### Provided information ###
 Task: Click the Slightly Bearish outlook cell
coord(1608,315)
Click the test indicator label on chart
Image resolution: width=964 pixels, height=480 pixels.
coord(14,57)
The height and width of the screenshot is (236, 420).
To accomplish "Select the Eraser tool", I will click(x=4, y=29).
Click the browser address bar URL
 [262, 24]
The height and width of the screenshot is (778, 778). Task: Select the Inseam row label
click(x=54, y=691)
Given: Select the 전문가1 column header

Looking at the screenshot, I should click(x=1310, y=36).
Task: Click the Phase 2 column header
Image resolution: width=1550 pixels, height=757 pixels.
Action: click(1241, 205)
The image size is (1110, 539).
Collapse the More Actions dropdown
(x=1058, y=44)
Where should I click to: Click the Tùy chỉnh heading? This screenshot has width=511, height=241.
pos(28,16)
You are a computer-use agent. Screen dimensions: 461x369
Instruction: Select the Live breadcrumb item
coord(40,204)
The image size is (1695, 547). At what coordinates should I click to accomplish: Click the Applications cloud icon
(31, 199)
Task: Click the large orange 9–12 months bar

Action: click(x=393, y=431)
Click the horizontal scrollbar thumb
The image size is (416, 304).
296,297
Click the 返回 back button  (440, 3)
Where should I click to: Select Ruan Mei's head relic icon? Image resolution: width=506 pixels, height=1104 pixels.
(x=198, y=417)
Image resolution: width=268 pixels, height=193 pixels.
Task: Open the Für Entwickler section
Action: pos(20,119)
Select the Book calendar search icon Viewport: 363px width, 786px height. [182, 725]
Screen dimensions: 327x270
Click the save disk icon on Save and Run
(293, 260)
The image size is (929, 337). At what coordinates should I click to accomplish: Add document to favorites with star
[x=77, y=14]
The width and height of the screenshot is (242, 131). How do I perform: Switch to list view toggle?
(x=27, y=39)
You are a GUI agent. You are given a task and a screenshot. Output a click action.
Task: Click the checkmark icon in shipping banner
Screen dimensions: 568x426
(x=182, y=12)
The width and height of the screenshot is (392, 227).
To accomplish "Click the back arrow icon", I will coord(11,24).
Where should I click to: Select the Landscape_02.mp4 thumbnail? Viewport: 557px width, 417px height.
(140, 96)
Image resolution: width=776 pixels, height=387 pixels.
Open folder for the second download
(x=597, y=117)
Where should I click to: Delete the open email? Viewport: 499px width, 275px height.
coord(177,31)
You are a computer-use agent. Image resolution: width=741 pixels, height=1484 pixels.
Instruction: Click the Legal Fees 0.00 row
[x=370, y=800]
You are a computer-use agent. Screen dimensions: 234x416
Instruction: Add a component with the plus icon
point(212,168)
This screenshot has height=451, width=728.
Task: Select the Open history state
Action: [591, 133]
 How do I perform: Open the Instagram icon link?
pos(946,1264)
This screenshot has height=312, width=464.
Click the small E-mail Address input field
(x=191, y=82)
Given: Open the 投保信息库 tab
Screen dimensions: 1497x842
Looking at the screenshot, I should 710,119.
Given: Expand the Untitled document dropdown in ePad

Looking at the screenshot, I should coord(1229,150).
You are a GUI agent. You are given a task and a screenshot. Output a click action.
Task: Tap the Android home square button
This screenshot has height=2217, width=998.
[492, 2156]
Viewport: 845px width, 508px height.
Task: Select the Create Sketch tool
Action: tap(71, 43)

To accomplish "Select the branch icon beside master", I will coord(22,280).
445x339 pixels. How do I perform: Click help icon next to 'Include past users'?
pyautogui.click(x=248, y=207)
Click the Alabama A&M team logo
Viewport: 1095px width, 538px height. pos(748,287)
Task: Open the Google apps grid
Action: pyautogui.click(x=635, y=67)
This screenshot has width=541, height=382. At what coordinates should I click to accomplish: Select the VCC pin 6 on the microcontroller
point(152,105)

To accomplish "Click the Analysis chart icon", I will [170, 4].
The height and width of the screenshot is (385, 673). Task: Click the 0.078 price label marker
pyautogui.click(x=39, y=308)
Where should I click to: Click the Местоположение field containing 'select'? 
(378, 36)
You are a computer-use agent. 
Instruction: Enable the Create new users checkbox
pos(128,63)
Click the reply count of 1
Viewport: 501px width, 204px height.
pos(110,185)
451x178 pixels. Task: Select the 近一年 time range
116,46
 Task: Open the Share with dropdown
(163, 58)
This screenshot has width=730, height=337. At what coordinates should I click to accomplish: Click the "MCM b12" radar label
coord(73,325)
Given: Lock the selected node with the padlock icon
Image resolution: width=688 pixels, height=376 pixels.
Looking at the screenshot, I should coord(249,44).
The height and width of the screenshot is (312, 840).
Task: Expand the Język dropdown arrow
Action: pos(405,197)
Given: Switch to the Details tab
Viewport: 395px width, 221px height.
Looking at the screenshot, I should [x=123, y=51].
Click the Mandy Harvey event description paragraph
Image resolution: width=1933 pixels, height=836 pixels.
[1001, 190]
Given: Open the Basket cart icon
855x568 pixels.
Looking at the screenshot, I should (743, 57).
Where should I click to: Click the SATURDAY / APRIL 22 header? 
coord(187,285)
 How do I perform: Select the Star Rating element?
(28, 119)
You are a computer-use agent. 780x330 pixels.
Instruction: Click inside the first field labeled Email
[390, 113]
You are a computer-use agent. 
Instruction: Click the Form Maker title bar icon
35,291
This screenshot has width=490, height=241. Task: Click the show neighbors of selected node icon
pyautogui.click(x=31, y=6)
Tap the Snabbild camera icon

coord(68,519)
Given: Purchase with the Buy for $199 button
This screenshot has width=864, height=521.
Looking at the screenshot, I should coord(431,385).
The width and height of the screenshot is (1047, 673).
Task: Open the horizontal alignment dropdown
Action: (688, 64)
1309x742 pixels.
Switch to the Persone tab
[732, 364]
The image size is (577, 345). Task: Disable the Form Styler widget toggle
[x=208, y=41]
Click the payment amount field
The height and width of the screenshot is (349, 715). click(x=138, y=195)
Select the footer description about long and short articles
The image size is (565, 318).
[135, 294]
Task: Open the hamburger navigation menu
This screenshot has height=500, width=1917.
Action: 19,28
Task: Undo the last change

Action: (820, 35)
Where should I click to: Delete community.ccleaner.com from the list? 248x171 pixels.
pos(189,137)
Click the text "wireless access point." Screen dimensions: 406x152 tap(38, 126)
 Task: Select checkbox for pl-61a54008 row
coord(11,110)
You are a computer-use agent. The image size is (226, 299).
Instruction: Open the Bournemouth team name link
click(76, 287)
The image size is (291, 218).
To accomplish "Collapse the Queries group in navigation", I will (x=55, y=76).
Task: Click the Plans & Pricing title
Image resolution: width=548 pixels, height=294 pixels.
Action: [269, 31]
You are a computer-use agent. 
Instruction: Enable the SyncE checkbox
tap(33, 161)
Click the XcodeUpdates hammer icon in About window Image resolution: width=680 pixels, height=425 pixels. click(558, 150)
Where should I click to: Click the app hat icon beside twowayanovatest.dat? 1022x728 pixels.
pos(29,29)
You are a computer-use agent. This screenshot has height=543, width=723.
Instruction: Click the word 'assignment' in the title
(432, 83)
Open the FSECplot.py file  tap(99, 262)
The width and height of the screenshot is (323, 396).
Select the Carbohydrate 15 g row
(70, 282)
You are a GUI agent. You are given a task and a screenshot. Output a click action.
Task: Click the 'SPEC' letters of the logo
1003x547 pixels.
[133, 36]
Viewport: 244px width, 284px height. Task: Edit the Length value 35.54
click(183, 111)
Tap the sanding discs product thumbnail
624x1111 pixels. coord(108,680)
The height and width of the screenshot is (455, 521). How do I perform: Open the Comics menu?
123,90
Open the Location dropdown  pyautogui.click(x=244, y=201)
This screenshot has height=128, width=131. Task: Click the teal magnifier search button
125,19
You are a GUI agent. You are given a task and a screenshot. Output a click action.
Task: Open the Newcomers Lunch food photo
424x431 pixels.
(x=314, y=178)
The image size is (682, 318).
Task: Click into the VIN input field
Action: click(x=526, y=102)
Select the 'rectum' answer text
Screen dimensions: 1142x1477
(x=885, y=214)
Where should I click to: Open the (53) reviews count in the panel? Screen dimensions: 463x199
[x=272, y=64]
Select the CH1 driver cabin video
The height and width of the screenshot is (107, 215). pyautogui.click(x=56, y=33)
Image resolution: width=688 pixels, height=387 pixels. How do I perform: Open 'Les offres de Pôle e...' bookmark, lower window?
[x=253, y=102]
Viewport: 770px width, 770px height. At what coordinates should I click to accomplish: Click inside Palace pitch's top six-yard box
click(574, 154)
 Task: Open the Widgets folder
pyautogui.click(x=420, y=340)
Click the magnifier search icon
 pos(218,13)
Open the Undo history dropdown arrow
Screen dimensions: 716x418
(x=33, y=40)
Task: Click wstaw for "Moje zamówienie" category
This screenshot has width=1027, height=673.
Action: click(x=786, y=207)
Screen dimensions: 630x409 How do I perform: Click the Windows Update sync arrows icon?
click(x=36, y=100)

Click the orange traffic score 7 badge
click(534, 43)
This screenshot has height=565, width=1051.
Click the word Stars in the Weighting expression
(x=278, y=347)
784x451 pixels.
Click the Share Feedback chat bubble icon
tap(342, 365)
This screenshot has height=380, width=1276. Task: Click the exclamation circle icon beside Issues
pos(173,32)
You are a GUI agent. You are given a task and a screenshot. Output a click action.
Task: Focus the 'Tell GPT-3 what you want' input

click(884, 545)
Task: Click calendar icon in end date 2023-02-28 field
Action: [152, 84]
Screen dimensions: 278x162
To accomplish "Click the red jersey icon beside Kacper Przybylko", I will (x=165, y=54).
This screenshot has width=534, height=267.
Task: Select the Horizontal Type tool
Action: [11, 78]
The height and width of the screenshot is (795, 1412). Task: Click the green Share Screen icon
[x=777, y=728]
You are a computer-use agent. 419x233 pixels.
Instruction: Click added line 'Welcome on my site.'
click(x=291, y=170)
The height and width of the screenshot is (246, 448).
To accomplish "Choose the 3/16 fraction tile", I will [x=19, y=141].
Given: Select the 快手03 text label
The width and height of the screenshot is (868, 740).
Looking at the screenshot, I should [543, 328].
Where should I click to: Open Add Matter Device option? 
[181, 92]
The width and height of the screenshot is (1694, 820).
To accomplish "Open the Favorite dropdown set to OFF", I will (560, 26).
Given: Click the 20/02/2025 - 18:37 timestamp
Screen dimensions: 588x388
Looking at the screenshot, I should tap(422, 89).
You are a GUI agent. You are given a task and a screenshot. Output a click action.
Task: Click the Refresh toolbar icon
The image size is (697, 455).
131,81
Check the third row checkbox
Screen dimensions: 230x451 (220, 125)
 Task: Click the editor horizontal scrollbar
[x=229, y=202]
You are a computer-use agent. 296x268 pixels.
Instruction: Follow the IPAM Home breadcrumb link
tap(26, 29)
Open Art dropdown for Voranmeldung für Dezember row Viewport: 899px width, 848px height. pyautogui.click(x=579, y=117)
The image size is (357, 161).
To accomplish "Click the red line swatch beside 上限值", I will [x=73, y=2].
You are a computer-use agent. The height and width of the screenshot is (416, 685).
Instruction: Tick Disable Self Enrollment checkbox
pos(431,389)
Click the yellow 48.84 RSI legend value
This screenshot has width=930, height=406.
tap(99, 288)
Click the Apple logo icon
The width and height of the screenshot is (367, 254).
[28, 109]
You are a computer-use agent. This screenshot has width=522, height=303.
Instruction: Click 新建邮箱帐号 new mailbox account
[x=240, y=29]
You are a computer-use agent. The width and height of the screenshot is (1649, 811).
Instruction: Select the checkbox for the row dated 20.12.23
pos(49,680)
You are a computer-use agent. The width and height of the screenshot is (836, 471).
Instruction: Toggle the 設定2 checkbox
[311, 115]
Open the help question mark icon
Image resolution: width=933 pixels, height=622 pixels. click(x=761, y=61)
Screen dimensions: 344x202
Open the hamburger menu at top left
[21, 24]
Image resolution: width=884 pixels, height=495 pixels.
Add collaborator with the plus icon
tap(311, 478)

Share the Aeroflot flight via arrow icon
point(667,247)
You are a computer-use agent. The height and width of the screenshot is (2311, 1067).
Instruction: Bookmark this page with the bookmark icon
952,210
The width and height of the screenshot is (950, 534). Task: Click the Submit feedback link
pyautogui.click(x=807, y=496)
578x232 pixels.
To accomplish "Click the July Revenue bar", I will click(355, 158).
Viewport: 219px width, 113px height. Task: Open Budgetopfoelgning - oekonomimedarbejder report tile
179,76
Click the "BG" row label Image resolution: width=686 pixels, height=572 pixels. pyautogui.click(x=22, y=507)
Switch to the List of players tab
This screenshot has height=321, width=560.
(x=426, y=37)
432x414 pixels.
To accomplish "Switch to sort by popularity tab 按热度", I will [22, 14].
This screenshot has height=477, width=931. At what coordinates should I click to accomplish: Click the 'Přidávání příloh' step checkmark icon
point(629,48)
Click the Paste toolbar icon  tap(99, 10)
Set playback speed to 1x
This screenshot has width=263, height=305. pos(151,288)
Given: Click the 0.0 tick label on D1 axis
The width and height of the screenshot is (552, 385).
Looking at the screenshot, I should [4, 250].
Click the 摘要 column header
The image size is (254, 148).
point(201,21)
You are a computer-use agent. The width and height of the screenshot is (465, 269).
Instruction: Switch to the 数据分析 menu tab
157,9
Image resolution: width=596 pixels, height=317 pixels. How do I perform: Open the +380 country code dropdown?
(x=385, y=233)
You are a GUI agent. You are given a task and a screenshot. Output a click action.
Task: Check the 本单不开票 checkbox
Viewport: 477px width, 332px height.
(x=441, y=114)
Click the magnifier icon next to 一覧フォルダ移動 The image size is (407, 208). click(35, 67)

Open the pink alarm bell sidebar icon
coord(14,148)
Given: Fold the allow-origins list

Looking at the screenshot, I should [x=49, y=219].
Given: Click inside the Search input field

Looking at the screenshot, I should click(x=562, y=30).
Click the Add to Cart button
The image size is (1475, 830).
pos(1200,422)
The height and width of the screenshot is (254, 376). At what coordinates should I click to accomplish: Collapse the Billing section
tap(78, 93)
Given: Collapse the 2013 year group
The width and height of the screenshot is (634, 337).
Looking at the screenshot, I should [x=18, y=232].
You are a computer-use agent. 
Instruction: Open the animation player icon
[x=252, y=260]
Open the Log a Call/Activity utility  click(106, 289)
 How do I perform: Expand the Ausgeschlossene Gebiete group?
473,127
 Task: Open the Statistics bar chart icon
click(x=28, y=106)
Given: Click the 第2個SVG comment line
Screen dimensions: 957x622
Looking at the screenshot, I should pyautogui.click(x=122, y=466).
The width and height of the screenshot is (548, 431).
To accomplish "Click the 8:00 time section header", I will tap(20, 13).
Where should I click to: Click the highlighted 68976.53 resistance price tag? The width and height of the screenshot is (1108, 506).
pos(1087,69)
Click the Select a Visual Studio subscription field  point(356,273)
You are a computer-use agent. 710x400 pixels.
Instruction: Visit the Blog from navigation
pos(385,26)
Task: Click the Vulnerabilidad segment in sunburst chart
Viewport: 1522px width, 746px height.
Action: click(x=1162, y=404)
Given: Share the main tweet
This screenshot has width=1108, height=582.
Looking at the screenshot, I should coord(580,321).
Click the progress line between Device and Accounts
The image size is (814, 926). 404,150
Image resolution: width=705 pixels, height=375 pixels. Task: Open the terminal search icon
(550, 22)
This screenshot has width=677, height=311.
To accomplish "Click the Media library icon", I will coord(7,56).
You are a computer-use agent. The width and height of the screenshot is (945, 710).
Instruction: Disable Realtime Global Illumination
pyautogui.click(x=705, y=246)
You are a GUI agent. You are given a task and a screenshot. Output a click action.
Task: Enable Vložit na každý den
###
> Aim of the exercise
Return every line of the entries above that the string "toolbar" appears in.

> Finished exercise
Task: Click the Refresh toolbar icon
Click the Paste toolbar icon  tap(99, 10)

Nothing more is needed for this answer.